Document passage:

Tuesday, June 30, 2009

Shifting from Cybersecurity to Cyberwarfare...

Its a big week in the field of cybersecurity. President Obama just announced the creation of a new "Cybersecurity Coodinator" position at the Defense Department, released his larger strategy for securing the nation's vital cyber assets, and is currently meeting with officials from the Russian government over a proposed new international treaty on the issue.

This is all great fodder for someone who's writing his doctoral dissertation on national cybersecurity policy. Let's just hope it doesn't require a total re-write :-)

There has been a marked shift in the cybersecurity debate from as recently as just a few months ago. In a field where national cybersecurity was, since 9/11, predicated on the best way to defend vital digital infrastructure, suddenly there is open talk surrounding the need to go on offense as well.

In other words, the framing of the debate in policy circles has openly shifted from cybersecurity to cyberwarfare.

As the Wall Street Journal wrote...

The military is far ahead of civilian agencies such as Homeland Security and is now focused on cyber offense as well as defense. Cyberspace, says Gen. Kevin P. Chilton, commander of the U.S. Strategic Command, is the new "domain," joining the traditional domains of air, land and sea.

This shift in framing the issue has consequences that are apparent in President Obama's meeting with Russia. As the New York Times reports, Russia favors an international treaty along the lines of those negotiated for chemical weapons, essentially looking to ban offensive weapons and tactics. On the other hand, the U.S. instead advocates improved cooperation among international law enforcement groups, basically trying to formalize the criminalization of such acts through legal channels.

The truth is that both approaches are necessary and cyberwarfare must be tackled offensively and defensively.

In an attempt to be prescriptive and add my own two cents to the debate, cybersecurity policy would be wise to address the protection of cyber assets at four separate internet layers...

Task requirements:
• 1. Answer these questions from the post on the shift from cybersecurity to cyberwarfare.
(a) Who is named as commander of the U.S. Strategic Command?
(b) According to the New York Times report, what kind of treaty does Russia favor?
(c) Which civilian agency is the military said to be far ahead of?
• 2. Please decide whether each statement agrees with the post on the shift from cybersecurity to cyberwarfare. Answer yes or no, and quote the words that decide it.
(a) The U.S. is pushing for a treaty that bans offensive cyber weapons.
(b) The writer is working on a doctoral dissertation about national cybersecurity policy.
(c) Cyberspace is described as a new domain alongside air, land and sea.
• 3. Write the next part of the post on the shift from cybersecurity to cyberwarfare, picking up after its final sentence.

(Stored data entries)
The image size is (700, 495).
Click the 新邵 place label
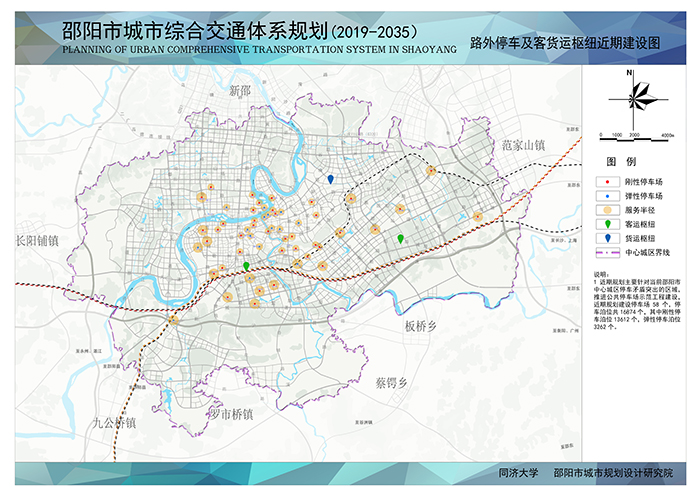[x=240, y=91]

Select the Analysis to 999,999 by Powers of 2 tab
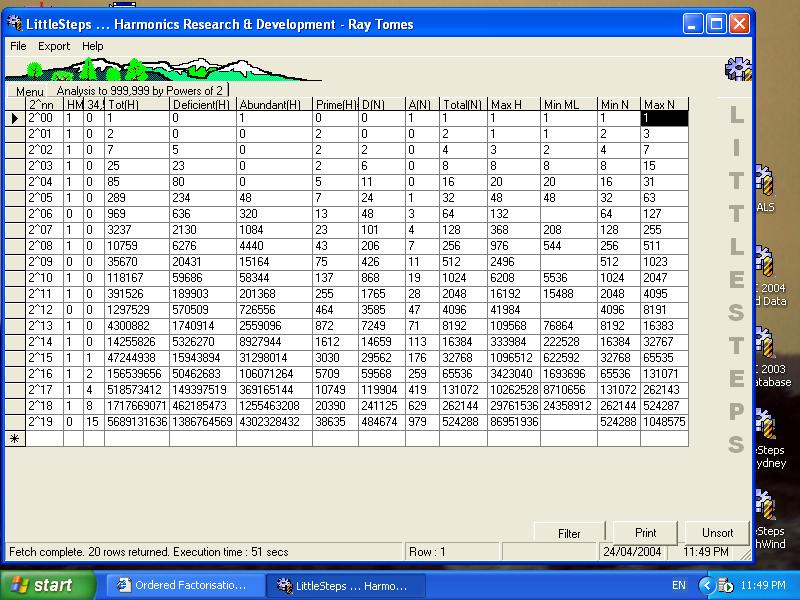point(140,88)
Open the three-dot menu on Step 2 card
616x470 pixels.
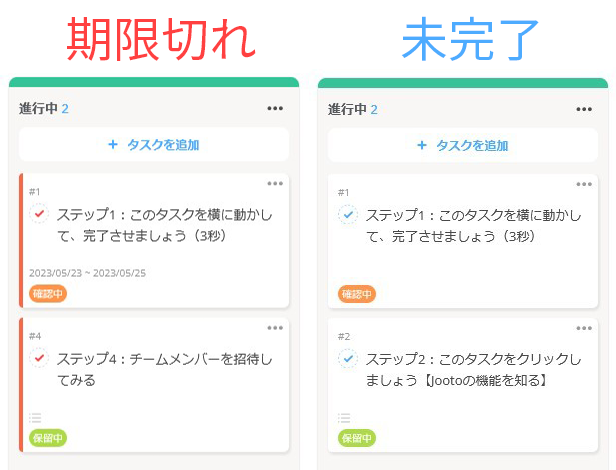583,328
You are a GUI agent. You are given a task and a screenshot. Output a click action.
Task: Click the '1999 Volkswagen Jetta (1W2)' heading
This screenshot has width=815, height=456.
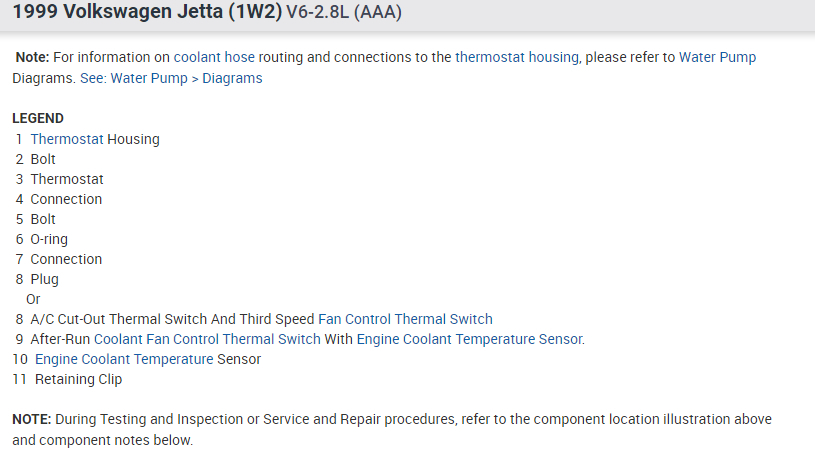coord(146,14)
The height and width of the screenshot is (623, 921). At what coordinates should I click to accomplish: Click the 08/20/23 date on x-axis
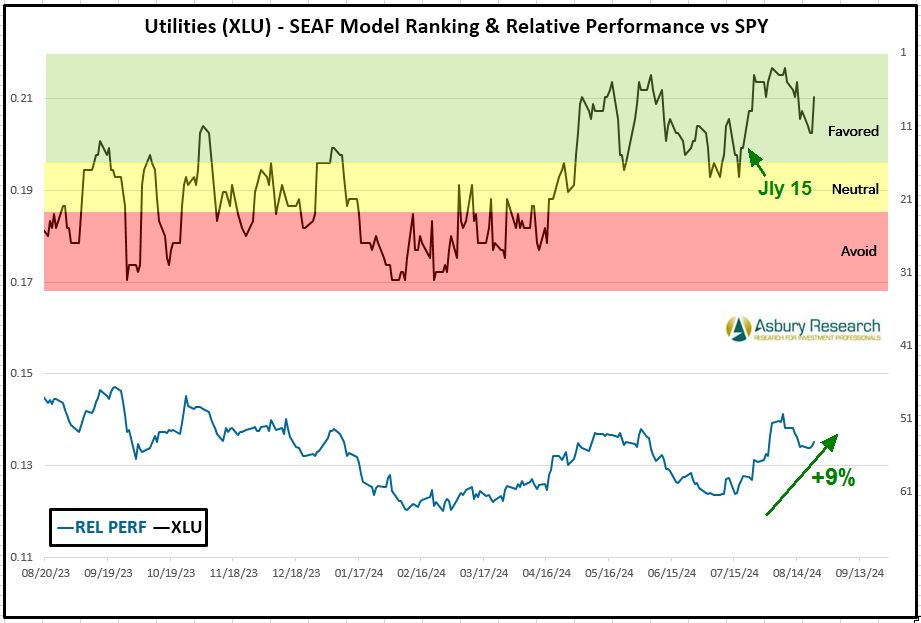coord(45,574)
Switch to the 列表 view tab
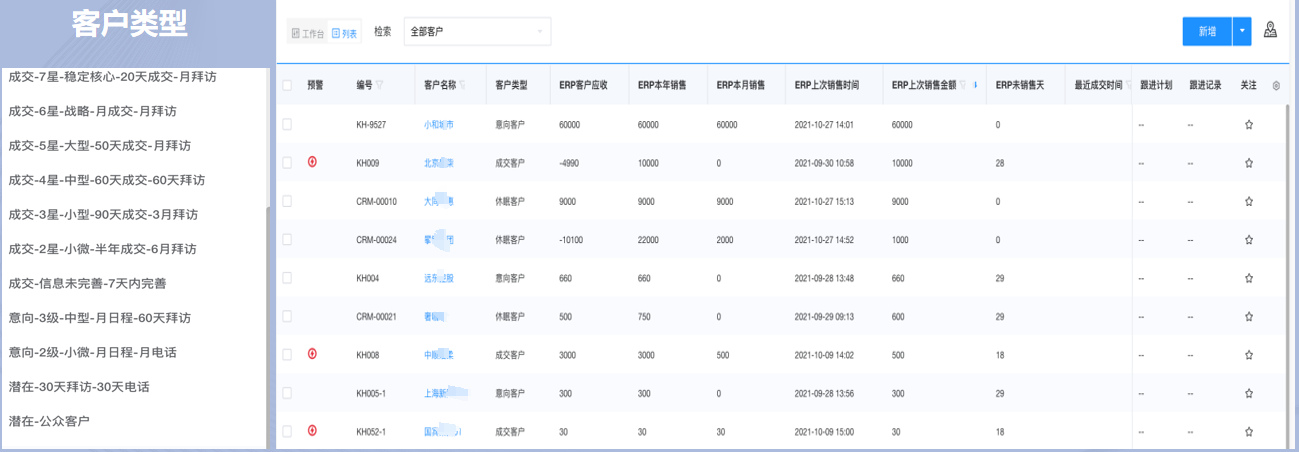 pos(344,33)
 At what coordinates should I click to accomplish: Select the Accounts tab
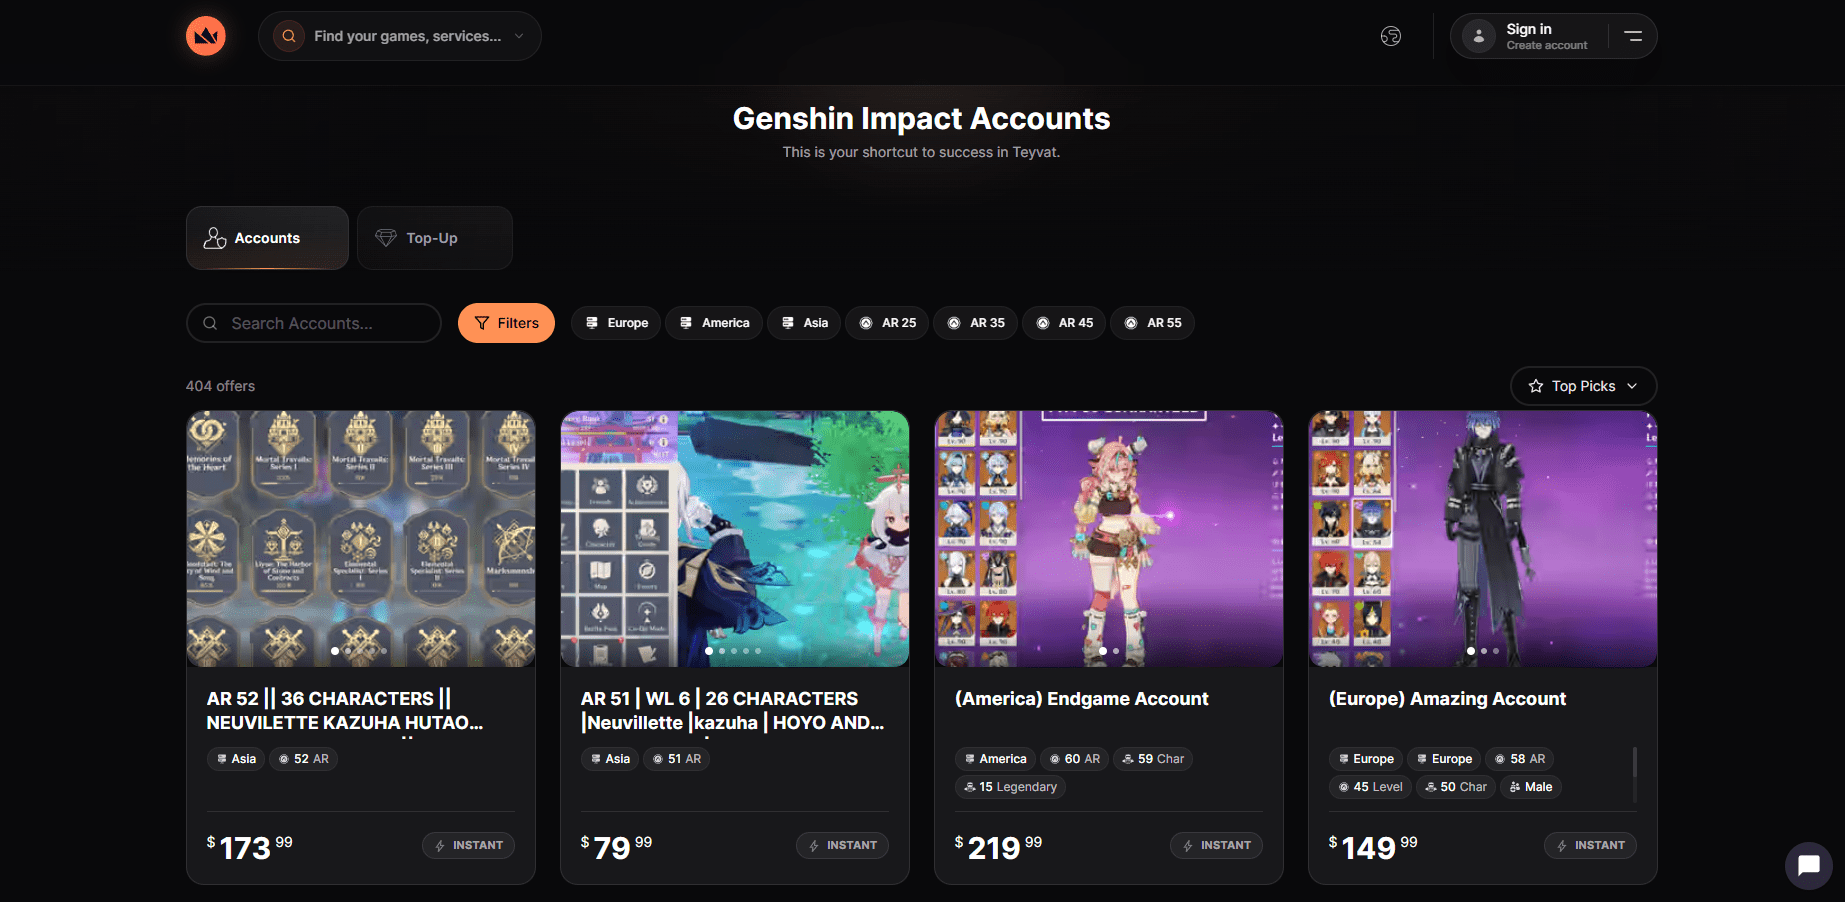(267, 238)
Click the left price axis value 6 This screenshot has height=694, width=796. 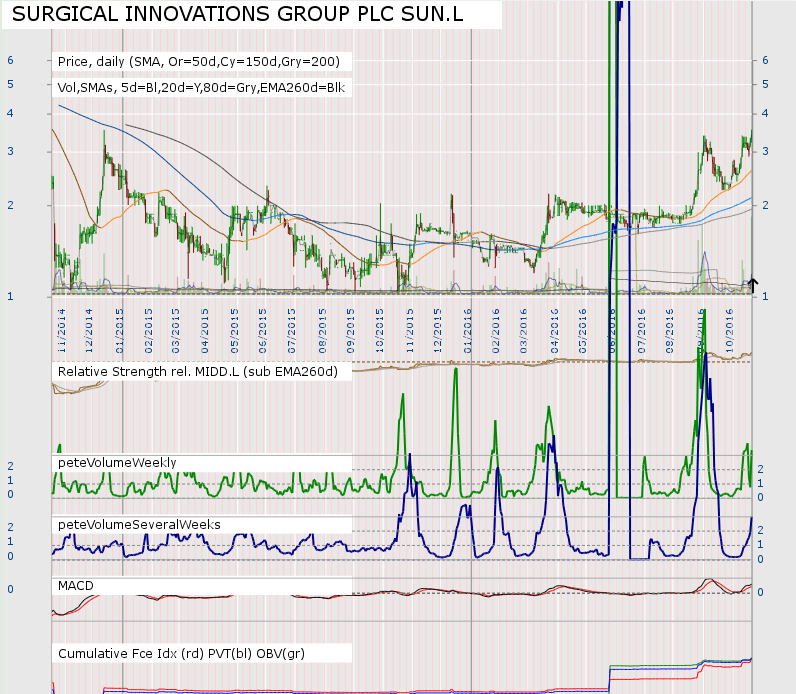(9, 60)
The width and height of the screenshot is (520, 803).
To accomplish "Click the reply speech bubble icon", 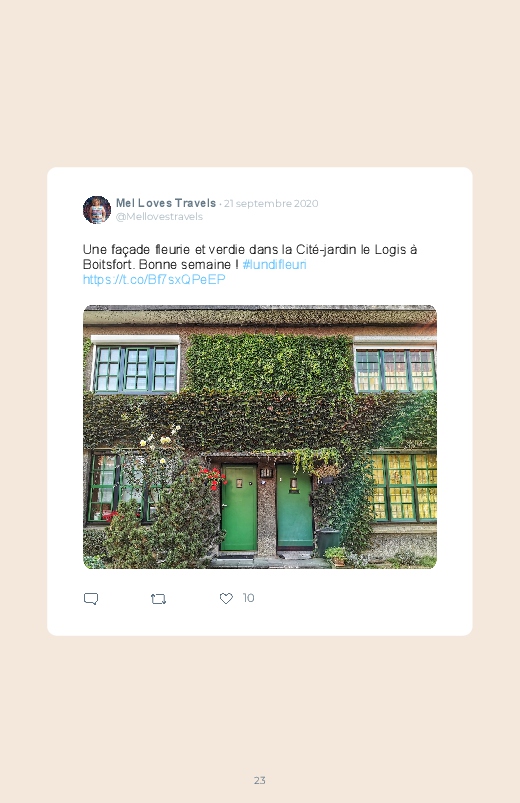I will pos(91,599).
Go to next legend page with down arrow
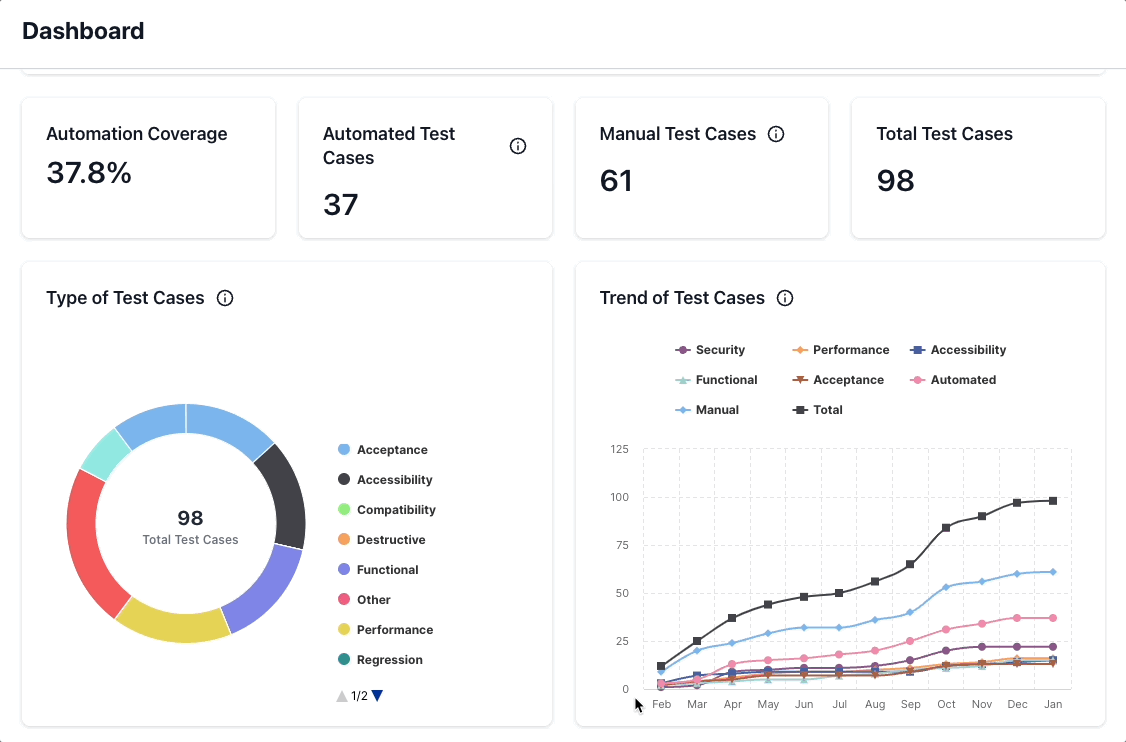Viewport: 1126px width, 742px height. coord(377,695)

Task responses:
• 1.
(a) Gen. Kevin P. Chilton
(b) An international treaty along the lines of those negotiated for chemical weapons, essentially looking to ban offensive weapons and tactics.
(c) Homeland Security

• 2.
(a) No: "the U.S. instead advocates improved cooperation among international law enforcement groups"
(b) Yes: "someone who's writing his doctoral dissertation on national cybersecurity policy"
(c) Yes: "Cyberspace, says Gen. Kevin P. Chilton, commander of the U.S. Strategic Command, is the new "domain," joining the traditional domains of air, land and sea."

• 3.
  1. Infrastructure Layer - protect the physical hardware of the Internet; focus policy on the telecommunications industry.

  2. Protocol Layer - protect the network through the technical standards and protocols that allow the Internet to operate; focus policy on international standards-setting organizations like the IETF and W3C.

  3. Software Application Layer - protect the network from viruses, botnet attacks, and other programmable cyber weaponry through more secure code; focus policy on the software industry.

  4. Content Layer - engage in both offensive and defensive cyberwarfare through the informational content that is out there for all the Web to see; focus policy on ISPs, and on individual behavior.

Cybersecurity is difficult to achieve, particularly on a national level where the vast majority of assets are privately owned and operated. Previous attempts to rely exclusively on voluntary public-private partnerships are rightfully, and finally, being seen as grossly inadequate. The fact is that America is not going to build its own Great Firewall of China, and focusing only on protecting the Internet's infrastructure and government assets, as we have done in the past, just won't cut it. We desperately need a more comprehensive approach.